Do this >> From the listing below, pick out each line that contains the word "Open" and copy it. Only matches with the same capitalization count.

_ _ _ _ _

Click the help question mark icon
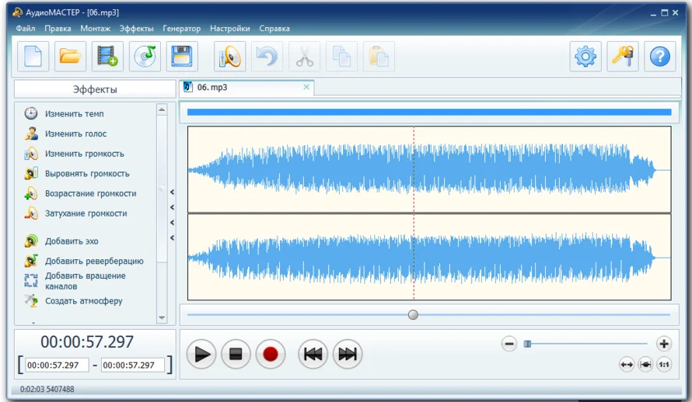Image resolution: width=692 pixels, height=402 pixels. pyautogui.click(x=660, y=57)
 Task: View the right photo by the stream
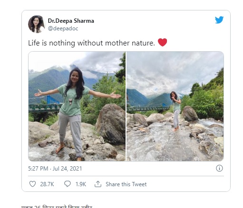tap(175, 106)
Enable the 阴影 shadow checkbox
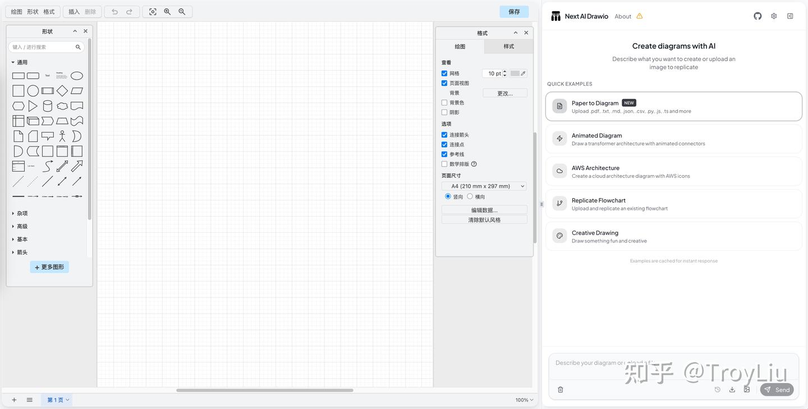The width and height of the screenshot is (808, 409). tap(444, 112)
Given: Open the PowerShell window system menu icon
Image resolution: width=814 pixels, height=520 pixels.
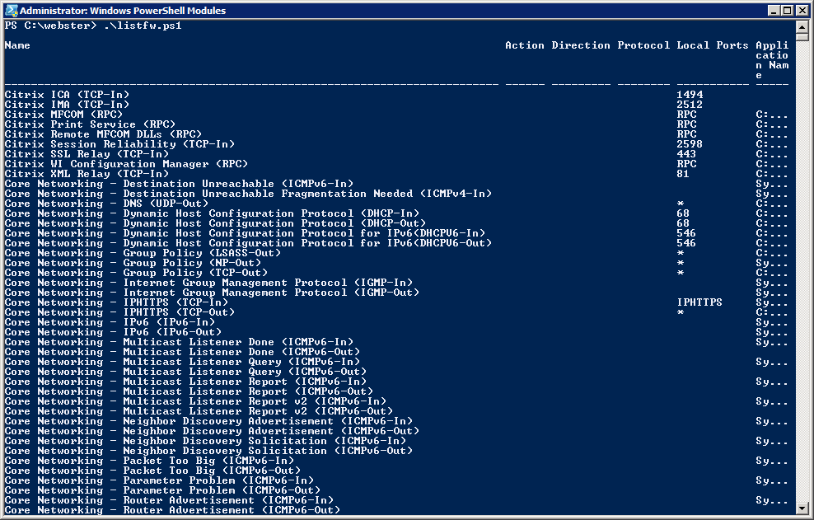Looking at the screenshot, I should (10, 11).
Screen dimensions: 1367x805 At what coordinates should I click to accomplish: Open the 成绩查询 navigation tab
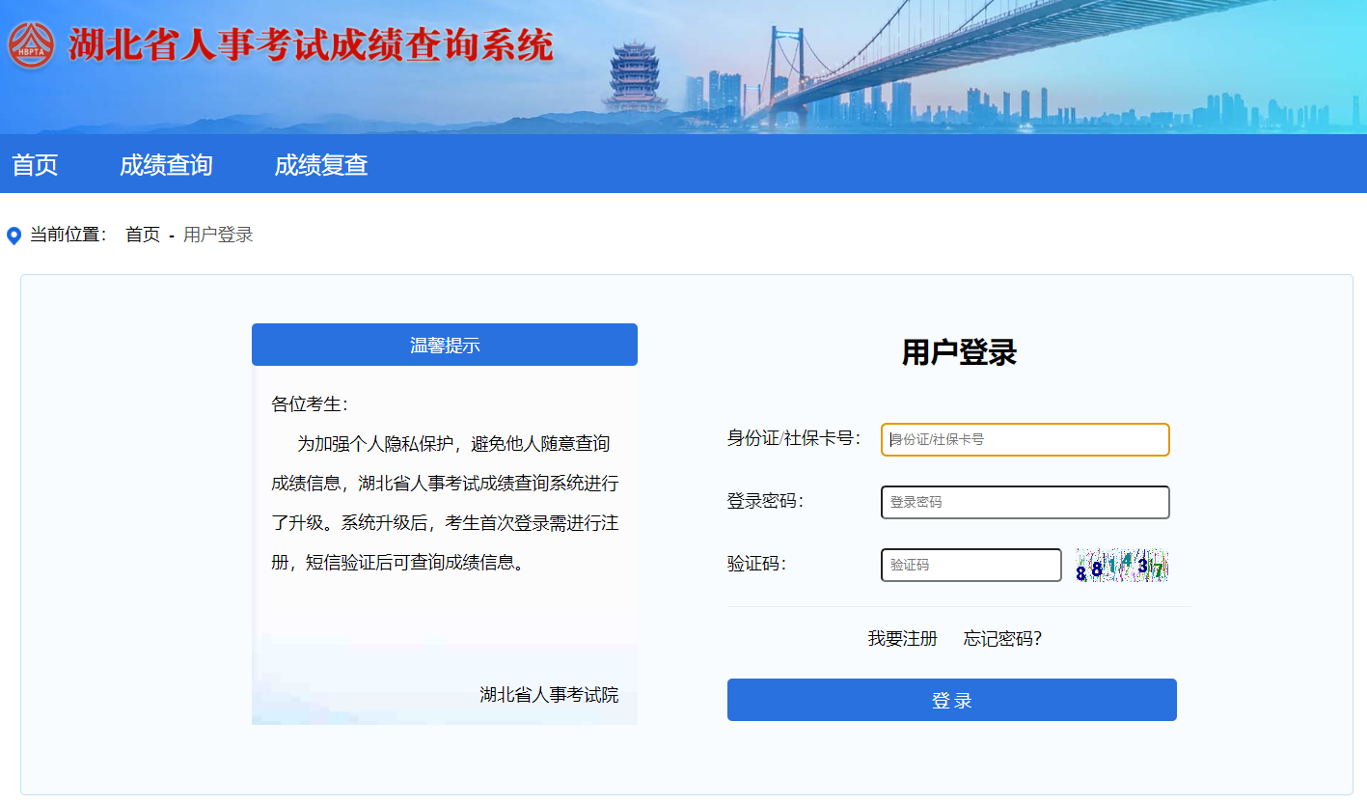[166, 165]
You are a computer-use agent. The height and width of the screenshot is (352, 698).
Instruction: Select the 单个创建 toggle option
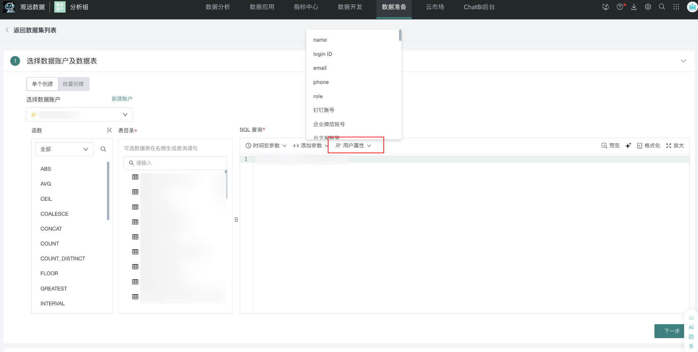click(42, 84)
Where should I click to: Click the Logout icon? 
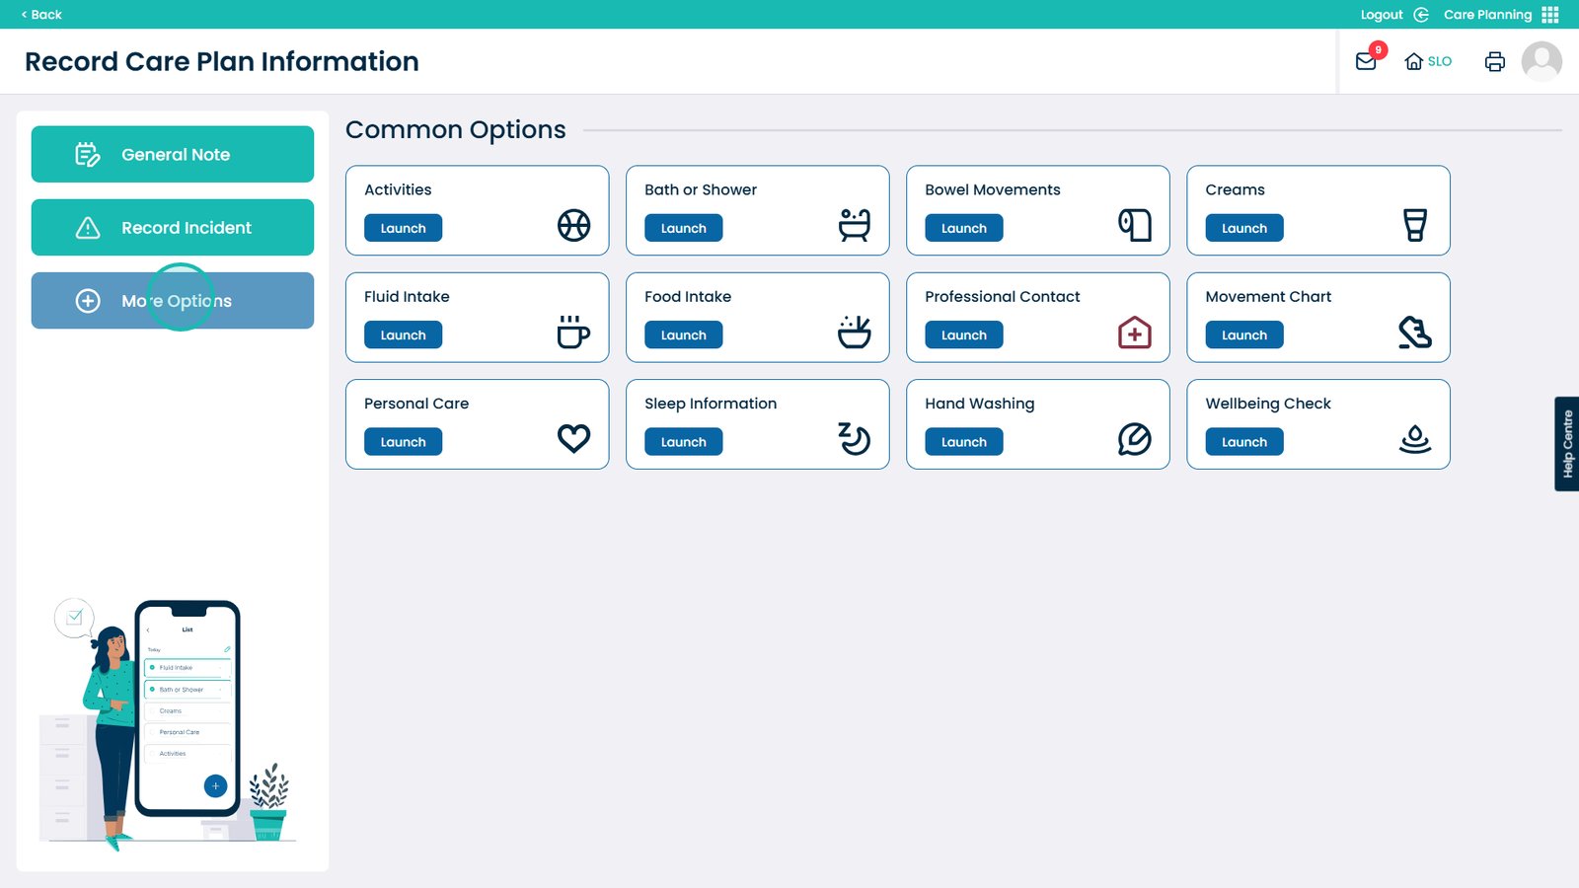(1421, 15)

_ _ _ _ _

Exercise response >>
Given: Open the PowerShell window system menu icon
Screen dimensions: 1367x805 At what coordinates should I click to accomplish: Open the 成绩查询 navigation tab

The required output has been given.